To understand how the availability of parental health insurance impacts college enrollment, the authors examine data from the Survey of Income and Program Participation (SIPP), a longitudinal survey conducted by the United States Census Bureau. Using data from the same select groups each year for the most recent years available, 2001, 2004, and 2008, the authors are able to match individuals and their responses over time to isolate changes. To provide a more complete picture they merge parental information with the young person’s data file. Finally, to address concerns of unobservable factors the authors utilize three approaches to analyze the data—a logit model, a probit model, and a Heckman selection model—which also allow them to segregate between the choice to go to college and the choice between part-time and full-time enrollment.

They conclude that if an individual is considering attending college, those with parental health insurance are 22 percent more likely to enroll as full-time students. Among the current student population this number drops. Students with health insurance through a parent’s plan are only 6.5 percent more likely to enroll in school full-time instead of part-time. This relationship between parental coverage and the choice between part-time and full-time strengthens for older students.

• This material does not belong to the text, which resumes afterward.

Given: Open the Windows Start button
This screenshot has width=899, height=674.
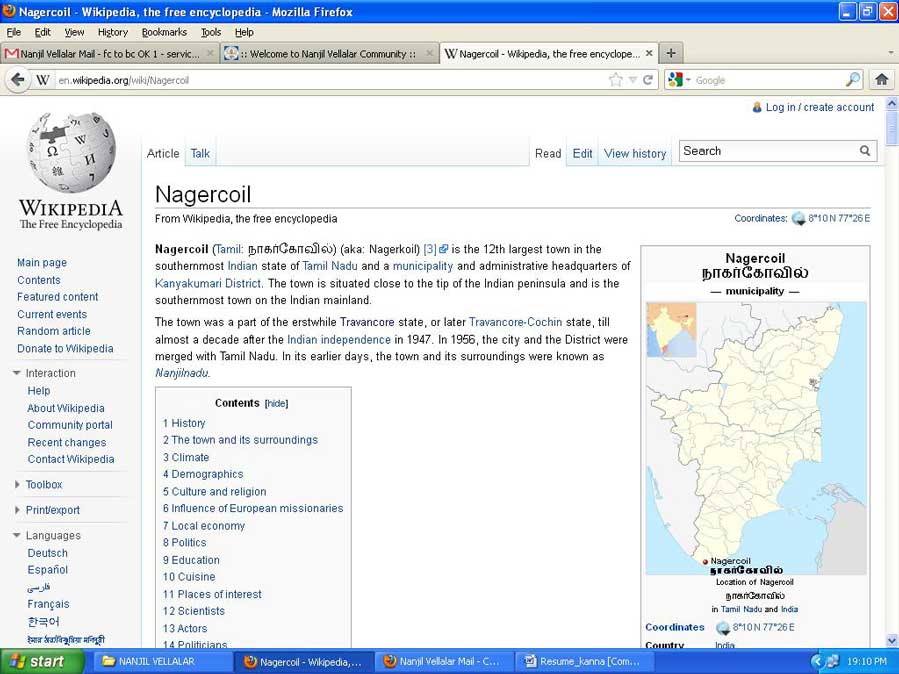Looking at the screenshot, I should coord(36,661).
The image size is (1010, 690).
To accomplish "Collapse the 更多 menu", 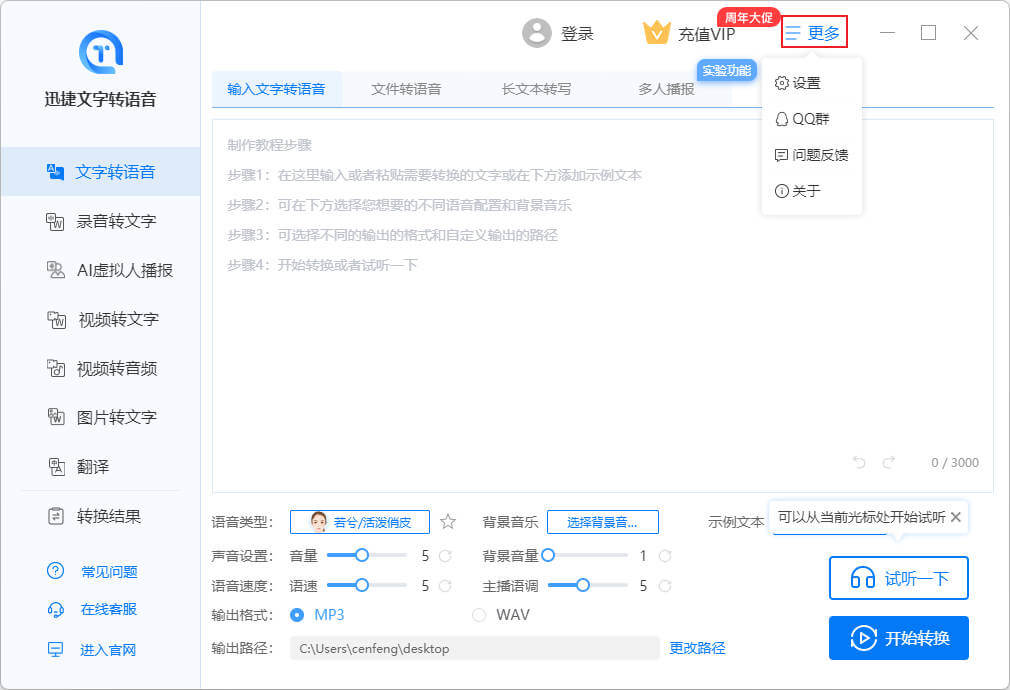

While accessing parental health insurance has become easier with the passage of the ACA, the authors argue that fully understanding the outcomes that the older system incentivized could help predict any positive or negative unintended consequences from the new ACA regulations. For example, the authors predict a decrease in the number of postsecondary degrees, as young adults will be less inclined to enroll if insurance coverage no longer demands it. On the other hand, one could also imagine that removing the pressure of retaining health insurance could allow students to focus on a smaller course load during demanding semesters. In turn this could actually alleviate preventable program withdrawals, thereby decreasing the time it takes to complete a degree.

In the meantime numerous reports including those from the Center for Disease Control and the recent data from the Census Bureau have shown that the number of uninsured in this age group has dropped as they have been able to access parental health insurance through the ACA expansion. Unfortunately, the rates of uninsured young people continue to remain high as many come from low-income families unable to afford insurance for themselves. As this group of young adults begins to gain access to coverage through subsidies and Medicaid expansion in 2014, it will be interesting to see what role parental access to health insurance coverage plays in post-secondary enrollment decisions.